Glob Epidemiol. 2023 Oct 12:6:100124. doi: 10.1016/j.gloepi.2023.100124. eCollection 2023 Dec.

Abstract

The SARS-CoV-2 virus was first detected in December 2019, which prompted many researchers to investigate how the virus spreads. SARS-CoV-2 is mainly transmitted through respiratory droplets. Symptoms of the SARS-CoV-2 virus appear after an incubation period. Moreover, the asymptomatic infected individuals unknowingly spread the virus. Detecting infected people requires daily tests and contact tracing, which are expensive. The early detection of infectious diseases, including COVID-19, can be achieved with wastewater-based epidemiology, which is timely and cost-effective.
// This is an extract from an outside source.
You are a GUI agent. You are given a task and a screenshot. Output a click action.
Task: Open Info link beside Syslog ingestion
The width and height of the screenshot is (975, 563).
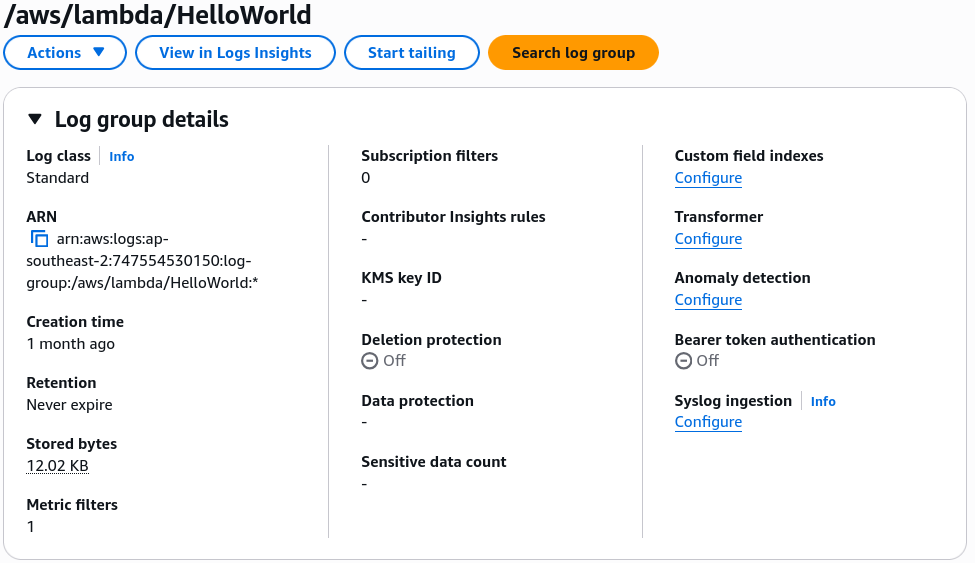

In this study, we collected wastewater samples from wastewater treatment plants in several cities in North Dakota and then extracted viral RNA copies. We used log-RNA copies in the model to predict the number of infected cases using Quantile Regression (QR) and K-Nearest Neighbor (KNN) Regression. The model's performance was evaluated by comparing the Mean Absolute Percentage Error (MAPE). The QR model performs well in cities where the population is >10000. In addition, the model predictions were compared with the basic Susceptible-Infected-Recovered (SIR) model which is the golden standard model for infectious diseases.

Keywords: COVID-19; K-nearest neighbor regression; Mean absolute percentage error; Quantile regression; SARS-CoV-2; SIR model.